START DATASET EXCERPTS

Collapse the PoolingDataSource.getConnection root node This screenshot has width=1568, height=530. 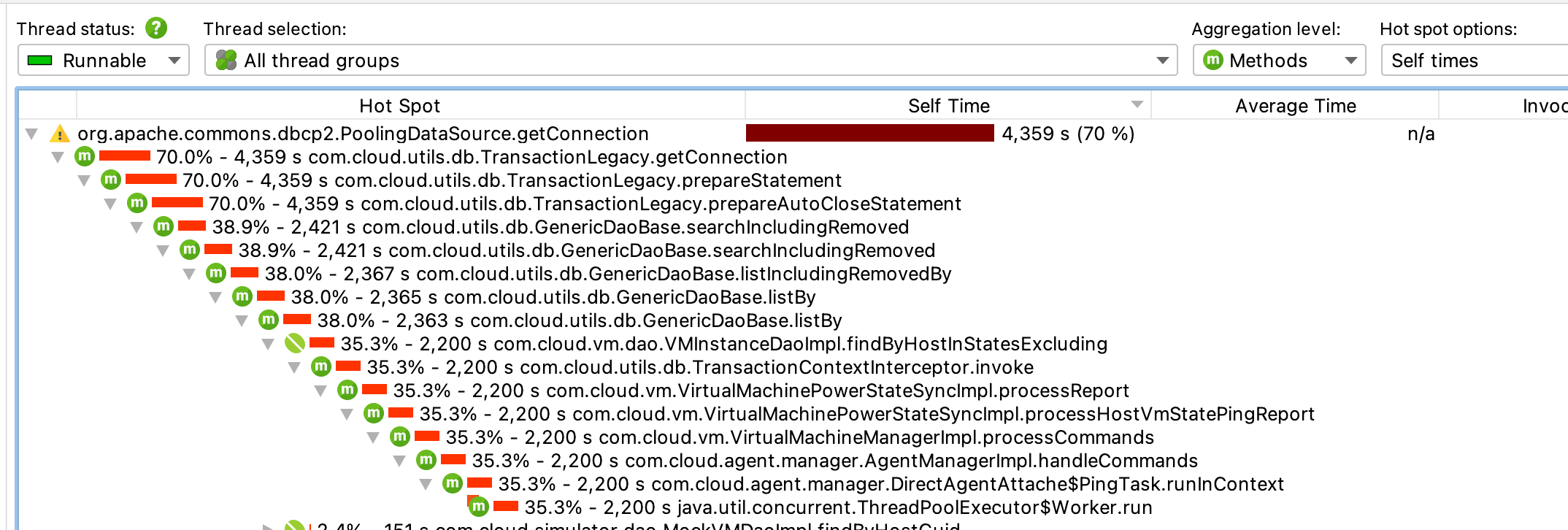click(31, 134)
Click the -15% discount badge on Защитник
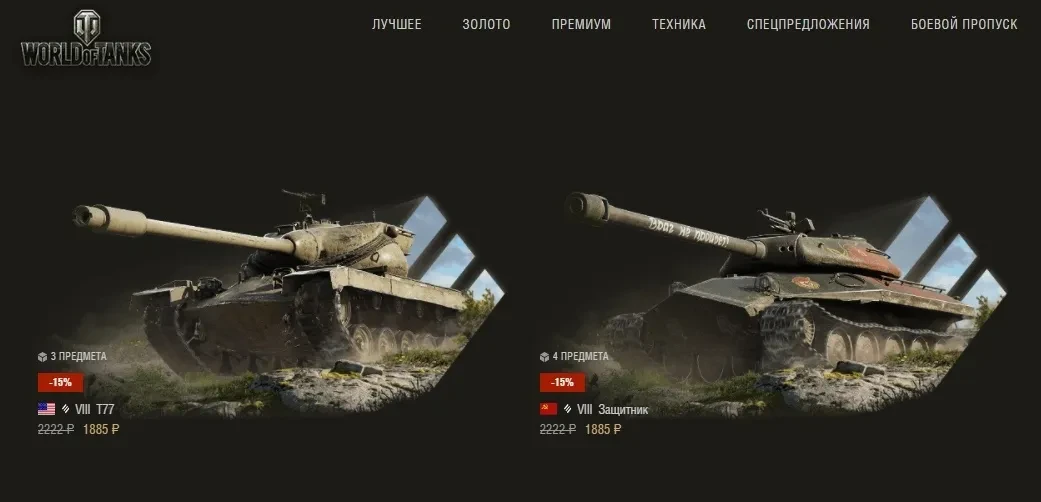Screen dimensions: 1041x502 562,382
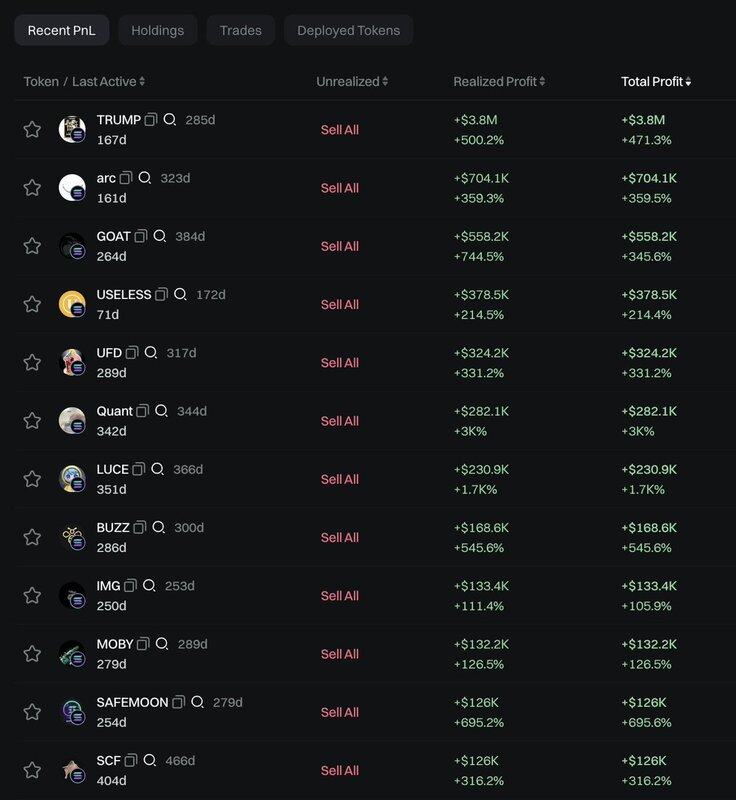This screenshot has height=800, width=736.
Task: Open the Deployed Tokens tab
Action: click(348, 30)
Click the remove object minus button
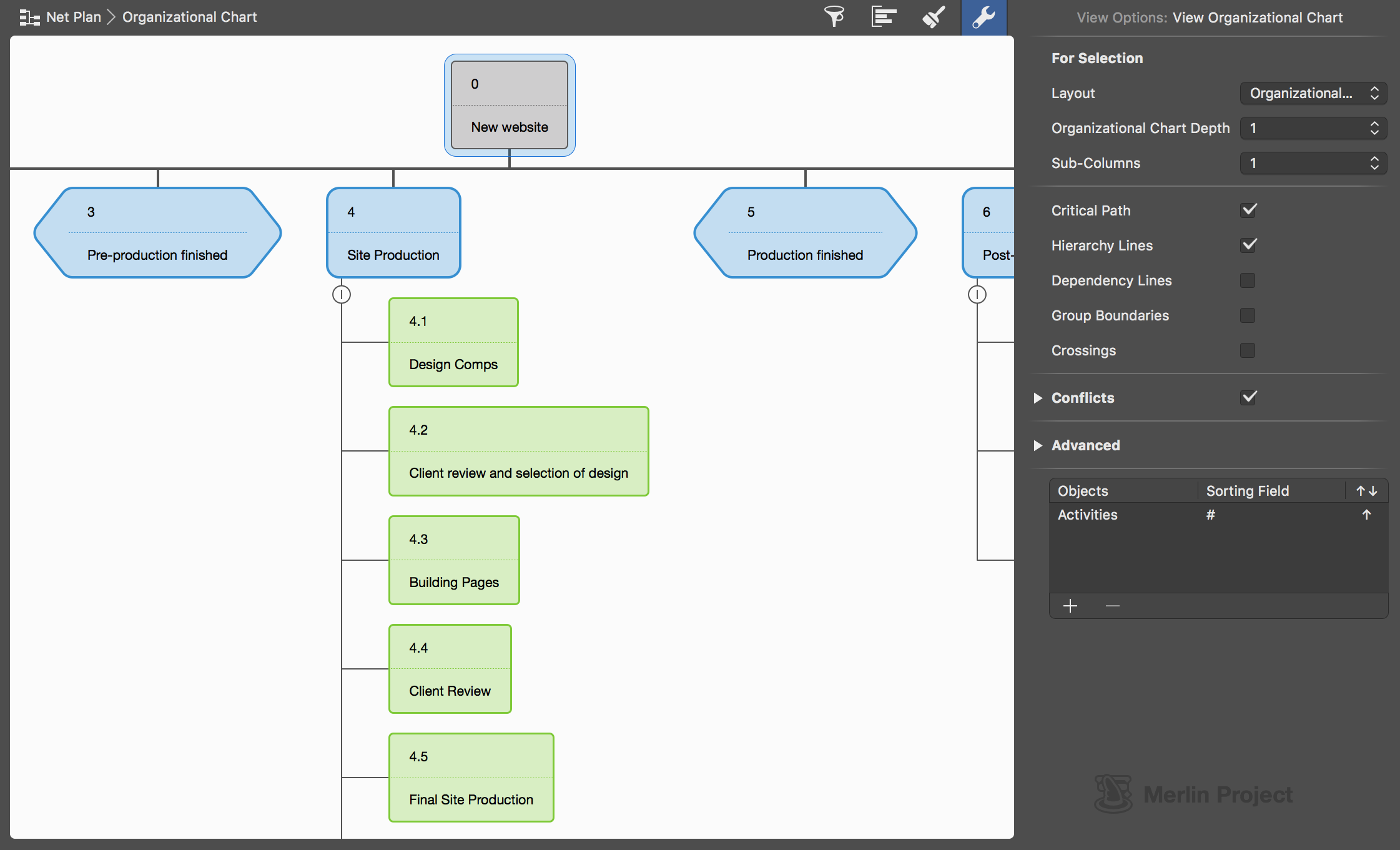Screen dimensions: 1400x850 pos(1112,605)
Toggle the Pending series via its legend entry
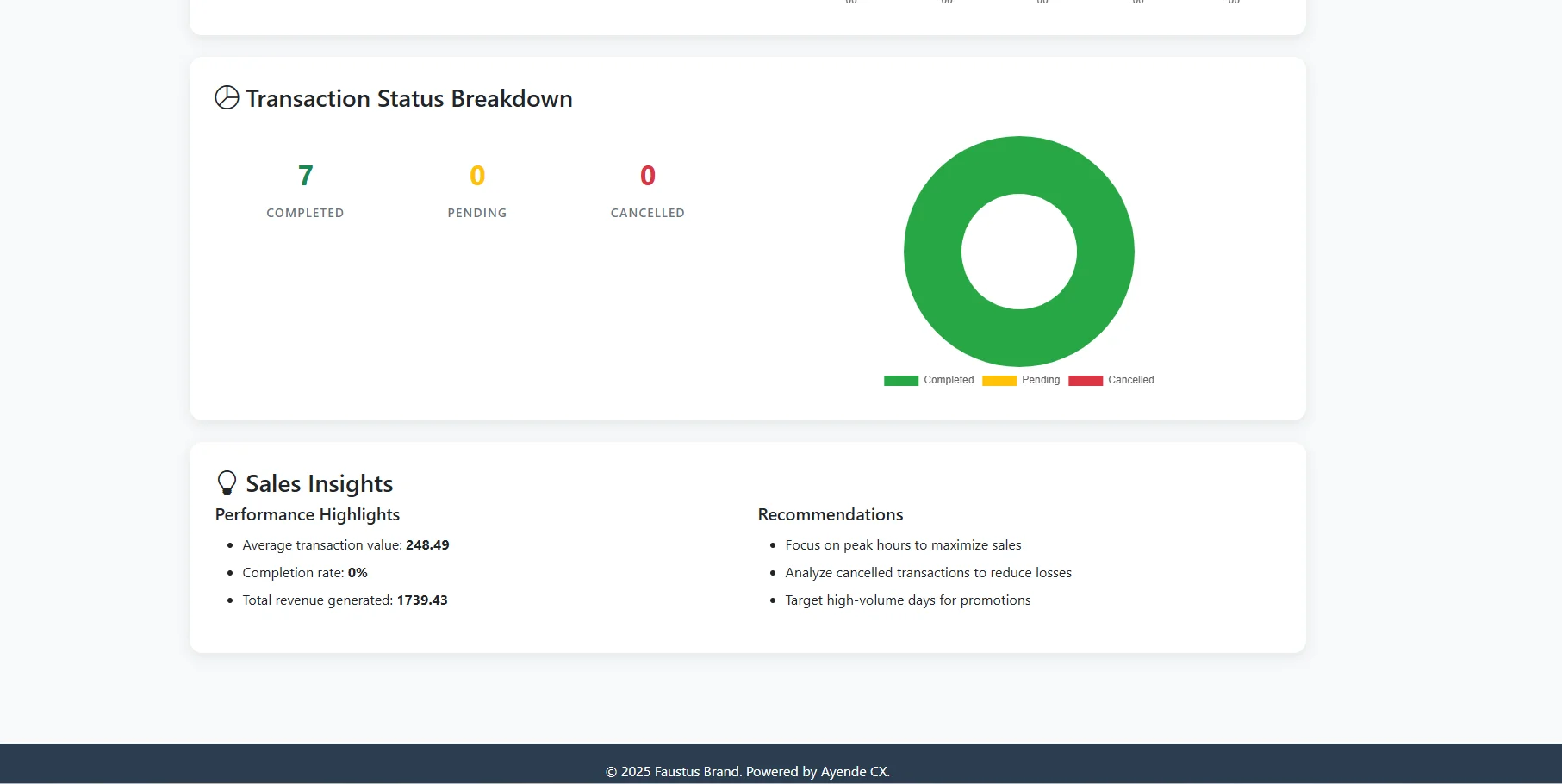This screenshot has width=1562, height=784. 1041,380
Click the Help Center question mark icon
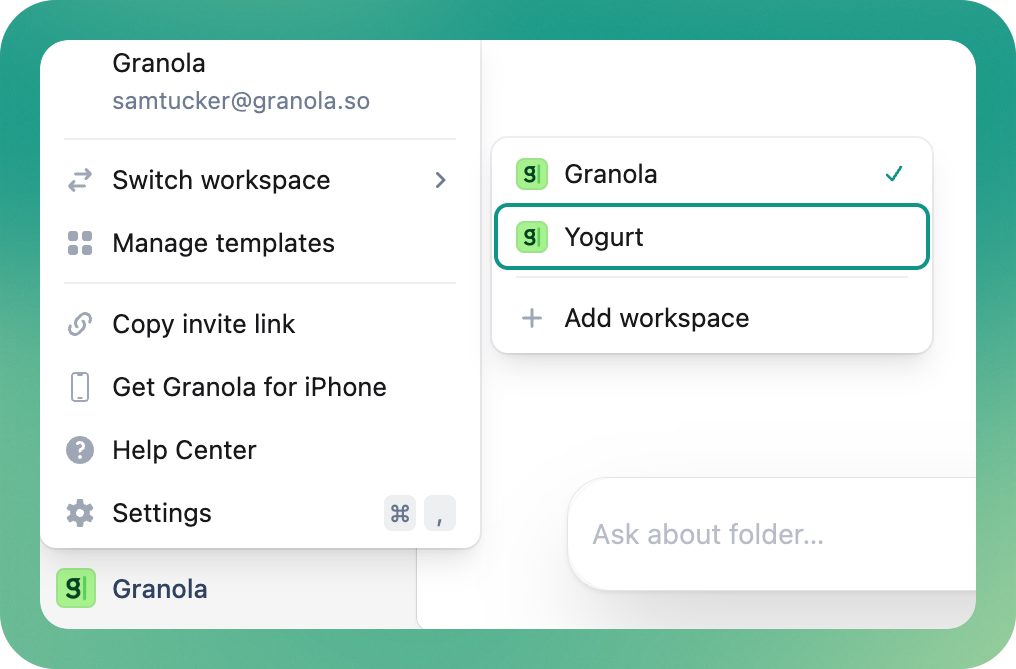The image size is (1016, 669). click(80, 450)
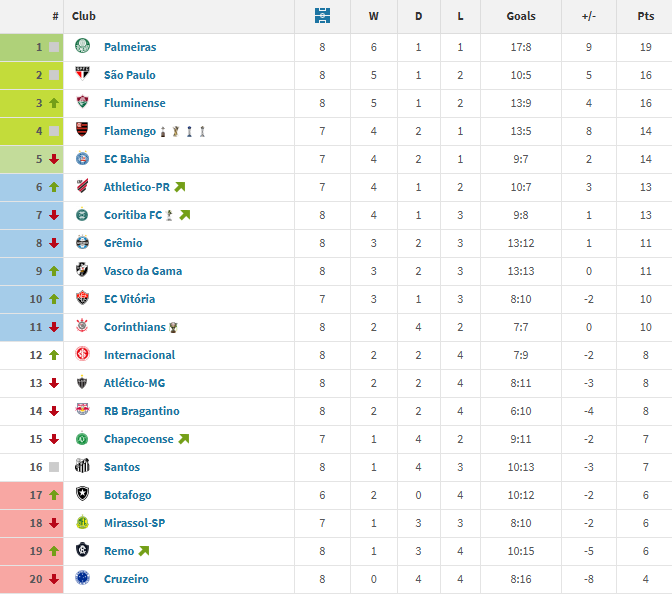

END DATASET EXCERPTS

■ WHAT THE EXERCISE ASKS ■
Copy the stretch of entries from the line containing "Click the -15% discount badge on Защитник" through the line containing "This screenshot has width=1562, height=784.", both ends included, word for word. Leave the pictures out of your answer.

■ SOLUTION FOR THIS EXERCISE ■
Click the -15% discount badge on Защитник
Screen dimensions: 1041x502 562,382
This screenshot has height=800, width=736.
Task: Open the Deployed Tokens tab
Action: click(348, 30)
Click the remove object minus button
Screen dimensions: 1400x850 pos(1112,605)
Toggle the Pending series via its legend entry
This screenshot has width=1562, height=784. 1041,380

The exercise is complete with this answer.